Patients’ existential distress is a ‘pain caused by extinction of the being and the meaning of the self’ (Murata & Morita 2006). It is associated with feelings of loss of autonomy, loss of dignity, loss of meaning and worth. Patients may also describe fear of death, hopelessness, helplessness, a sense of burdening others, a sense of isolation, sometime a feeling of betrayal. Although they should not be confused, existential distress is often associated with psychological distress. When the former refers to patient’s personal values, beliefs, social and familial environment, the latter is more related to psychopathological mechanisms. However, both are deeply interconnected and sometimes hard to distinguish, for example in the wish to hasten death or in patients’ requests for sedation (Guerrero-Torrelles 2017).

Existential and psychological distress of palliative care patients contribute to the high levels of moral distress reported in palliative care providers (Maffoni 2019), alongside with difficult professional relationships and organisational constraints. Indeed, while responding to the physical distress makes it possible to rely on a collective (the palliative care team) and on objective (scientific) data, existential suffering mobilizes the carers in their individuality and reaches them in the most intimate dimension of their experiences, beliefs, or convictions. For the clinicians, being aware of this impact and recognizing their own feelings, emotions, representations are of a paramount importance to understand their possible effect on the patient-physician relationship and the therapeutic decisions. Moreover, while clinicians’ distress is a subjective experience that negatively impacts quality of life and job satisfaction, it is also a biological one: for instance, short-term adjustment to the demands of the environment can create immediate stress response with increased sympathetic activity; long term adjustment with emotional exhaustion is linked with changes in cortisol metabolism (Fernandes-Sanchez 2018). Understanding how the distress of the patients and clinicians are intertwined is therefore essential.

This presentation will also consider these patients-clinicians’ interactions in the specific context of the wish to hasten death and of the medical aid in dying. For example, in France, where euthanasia is still illegal, French Law (so-called Claeys-Leonetti Law) allows the access to Continuous Sedation Until Death for end-of-life patients with refractory and unbearable psycho-existential distress. However, the process of diagnosing the refractory nature of psycho-existential distress remains ill defined; and the fact that it is unbearable has to be appreciated by the patient himself and must not reflect the doctor’s limitations or exhaustion. Due to their own distress, clinicians may overestimate or underestimate the patient’s suffering (Stiefel 2017); this has some potential ethical consequences on their ability to identify and respect patients’ wills and expectations.

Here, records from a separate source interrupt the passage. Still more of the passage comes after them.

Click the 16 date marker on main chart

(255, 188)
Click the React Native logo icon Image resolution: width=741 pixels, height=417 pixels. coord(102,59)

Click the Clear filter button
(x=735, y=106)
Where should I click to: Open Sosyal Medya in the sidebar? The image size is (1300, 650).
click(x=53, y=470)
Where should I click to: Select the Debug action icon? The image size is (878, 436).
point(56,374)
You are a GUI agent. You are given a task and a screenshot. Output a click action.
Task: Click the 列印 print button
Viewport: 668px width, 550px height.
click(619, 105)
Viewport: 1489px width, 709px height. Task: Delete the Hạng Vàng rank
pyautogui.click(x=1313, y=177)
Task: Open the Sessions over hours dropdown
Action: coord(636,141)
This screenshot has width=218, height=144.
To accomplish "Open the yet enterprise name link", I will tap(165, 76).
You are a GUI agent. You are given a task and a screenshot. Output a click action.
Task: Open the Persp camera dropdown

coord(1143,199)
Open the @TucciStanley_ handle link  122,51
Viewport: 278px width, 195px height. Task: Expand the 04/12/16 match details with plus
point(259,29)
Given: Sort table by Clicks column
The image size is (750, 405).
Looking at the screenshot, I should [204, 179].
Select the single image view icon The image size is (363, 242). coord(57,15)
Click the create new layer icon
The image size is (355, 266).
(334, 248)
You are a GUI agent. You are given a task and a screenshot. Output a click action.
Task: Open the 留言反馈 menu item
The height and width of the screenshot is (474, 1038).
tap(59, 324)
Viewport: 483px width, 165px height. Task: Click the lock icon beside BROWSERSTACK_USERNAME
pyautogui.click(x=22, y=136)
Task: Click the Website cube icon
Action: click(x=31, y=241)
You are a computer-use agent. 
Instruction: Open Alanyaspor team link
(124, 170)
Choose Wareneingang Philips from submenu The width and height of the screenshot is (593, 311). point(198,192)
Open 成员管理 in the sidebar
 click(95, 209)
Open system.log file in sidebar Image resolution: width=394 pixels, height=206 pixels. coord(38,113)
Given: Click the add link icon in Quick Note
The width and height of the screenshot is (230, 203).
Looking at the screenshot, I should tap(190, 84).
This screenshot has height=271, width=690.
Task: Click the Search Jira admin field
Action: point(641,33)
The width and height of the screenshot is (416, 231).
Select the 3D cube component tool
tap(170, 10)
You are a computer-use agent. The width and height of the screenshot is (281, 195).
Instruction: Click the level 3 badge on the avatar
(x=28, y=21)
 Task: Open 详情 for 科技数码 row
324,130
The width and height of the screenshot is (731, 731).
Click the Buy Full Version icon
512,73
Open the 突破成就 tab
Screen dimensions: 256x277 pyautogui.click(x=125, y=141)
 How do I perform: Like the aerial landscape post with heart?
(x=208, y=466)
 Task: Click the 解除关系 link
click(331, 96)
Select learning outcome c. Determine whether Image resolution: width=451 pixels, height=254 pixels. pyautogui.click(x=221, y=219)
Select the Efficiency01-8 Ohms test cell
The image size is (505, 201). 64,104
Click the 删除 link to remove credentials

Suppression of the clinicians’ inner moves is neither possible nor necessary. Being aware of them is however, needed to make therapeutic choices that meet patients’ expectations and needs as adequately as possible. Re-integrating these intrapersonal experiences in a collective dimension such as the one permitted by supervision groups and training in patient-physician relationship has also proven to be effective. Existential distress is a part of palliative care: being able to deal with this issue is a condition both of quality care and the good health of the professionals.